* _Task item_
Please output every record below exactly as written, leaving out any pictures.

--- Source information Enclosed Below ---

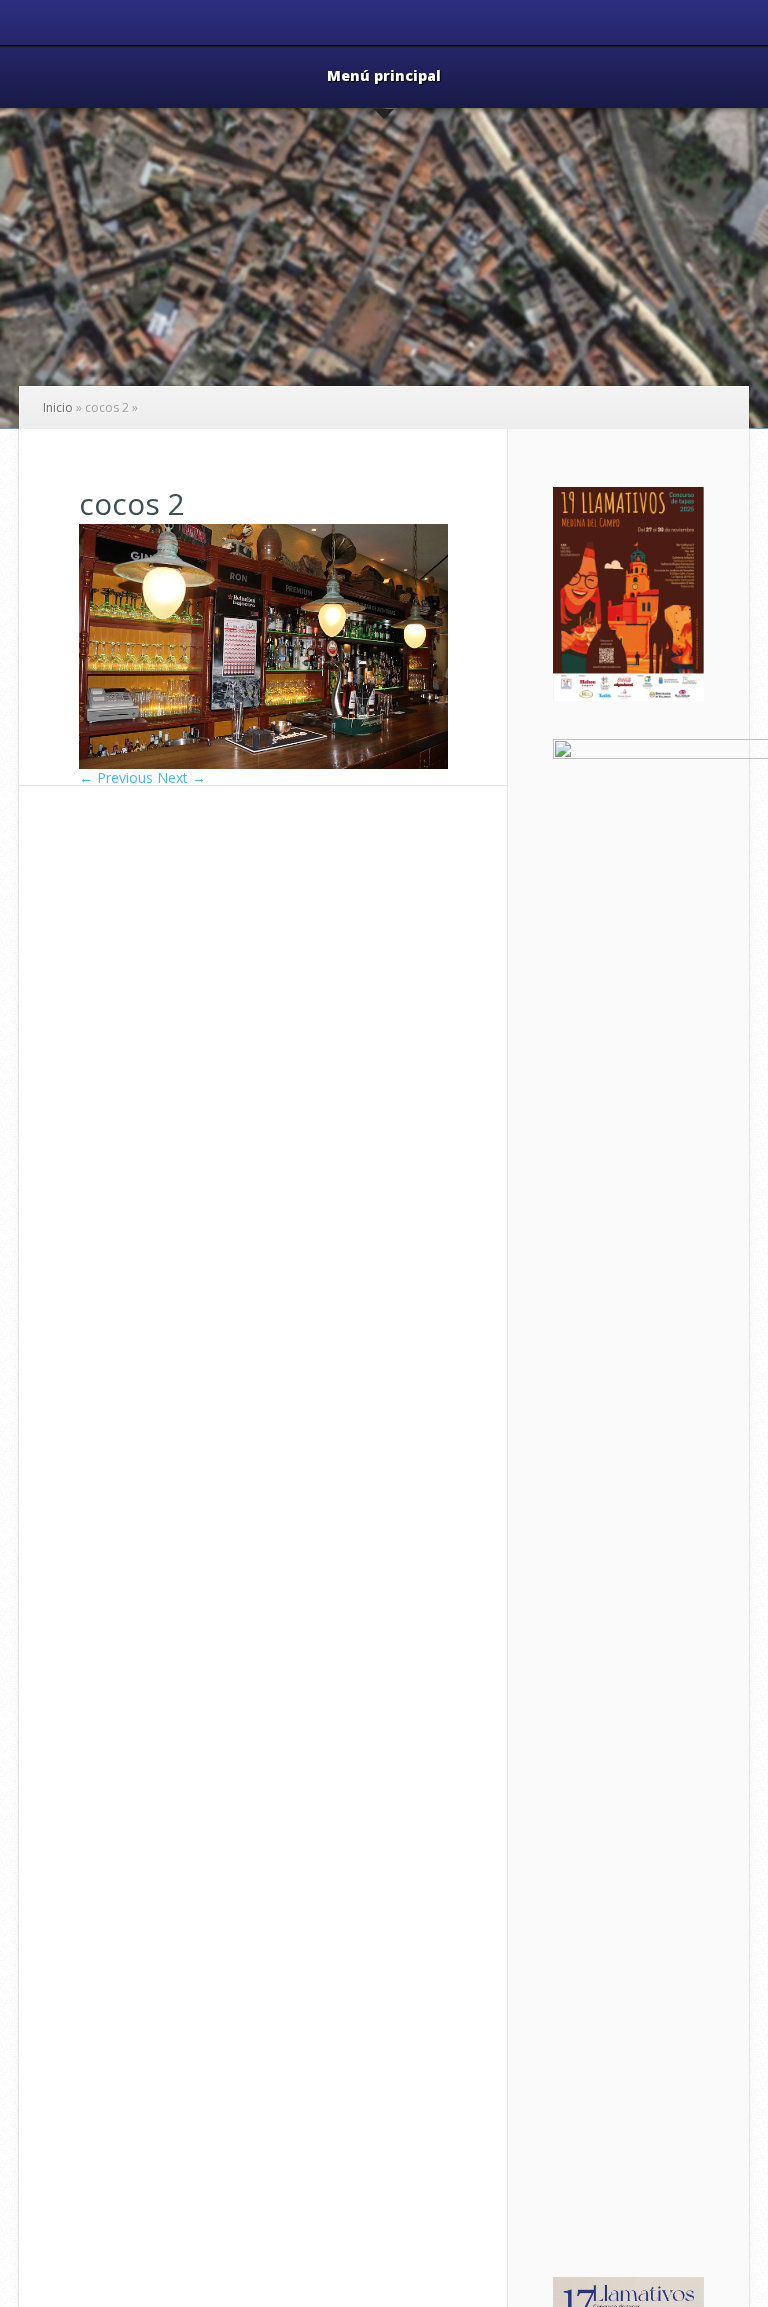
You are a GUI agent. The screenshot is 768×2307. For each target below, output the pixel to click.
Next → (181, 777)
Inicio (58, 407)
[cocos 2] (263, 763)
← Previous (116, 777)
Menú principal (384, 77)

--- End of Enclosed Source information ---

* _Exercise result_
You are a GUI agent. The screenshot is 768×2307. For each target below, output the pixel to click.
Next → (181, 777)
Inicio (58, 407)
[cocos 2] (263, 763)
← Previous (116, 777)
Menú principal (384, 77)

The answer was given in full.